Regulamentação da Reforma Tributária
Questionado sobre como a eventual gestão pretende conduzir a regulamentação da Reforma Tributária de forma a garantir segurança jurídica e competitividade sem aumento da carga tributária para o comércio e serviços, Rogério Marinho afirmou que a proposta não é interromper a reforma, mas promover ajustes.
“Não é para paralisar a reforma, é acabar a reforma. A reforma é necessária, mas para corrigir suas distorções. Vamos passar esses três meses debruçados sobre esse processo para apresentarmos as correções necessárias, para termos um recorte tributário que, de fato, seja justo para o país e permita que quem empreende e trabalha possa continuar ficando na nação”, afirmou.
Marinho também destacou a importância da composição do Congresso Nacional para a implementação das propostas apresentadas pela candidatura.
“Quem vai ganhar a eleição e tiver maioria parlamentar para fazer as coisas acontecerem vai mudar esse Brasil”, declarou.
Segurança jurídica e equilíbrio institucional
Ao tratar da segurança jurídica, os representantes da chapa defenderam a criação de critérios para garantir maior estabilidade institucional e previsibilidade para investidores e empresas.
“No plano de governo nós vamos estabelecer critérios para essa estabilidade. Não dá para ficar com o Estado.
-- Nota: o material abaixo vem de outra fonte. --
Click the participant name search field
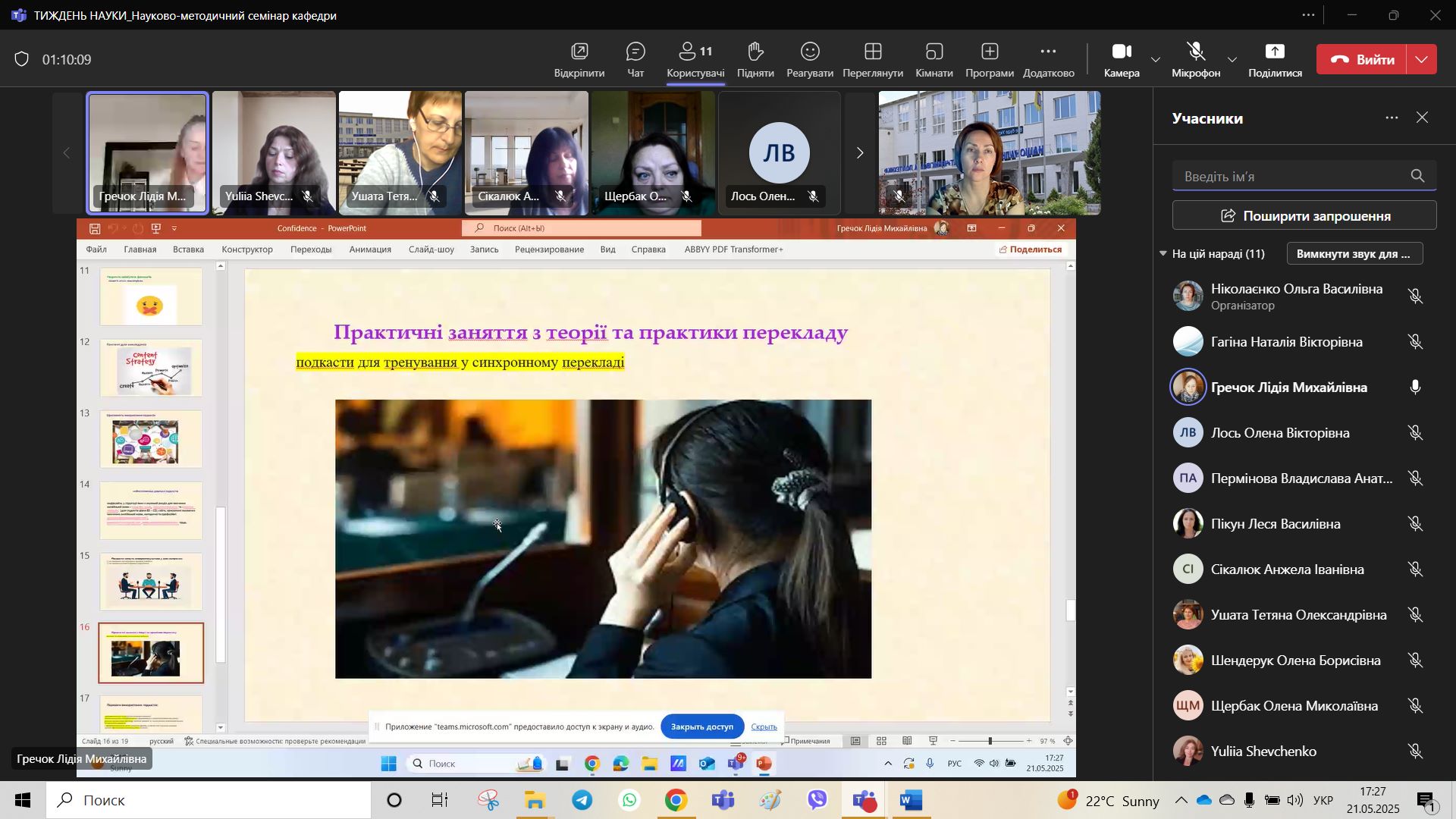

As pessoas deixam o investimento no país e hoje estão fugindo com as empresas para o Paraguai”, afirmou.
Marinho também criticou a instabilidade das regras e afirmou que a falta de segurança jurídica tem afastado investimentos do Brasil.
Os representantes da chapa ainda fizeram críticas ao Poder Judiciário e defenderam maior equilíbrio entre os Poderes. Segundo Marinho, decisões individuais de ministros não deveriam interferir de forma unilateral em processos legislativos.
Ao final, Alfredo Gaspar afirmou que um eventual governo de Flávio Bolsonaro pretende manter diálogo aberto com o setor produtivo.
“O governo não vai ser inimigo dos senhores. O governo vai ser uma porta aberta para o desenvolvimento do Brasil”, afirmou Gaspar.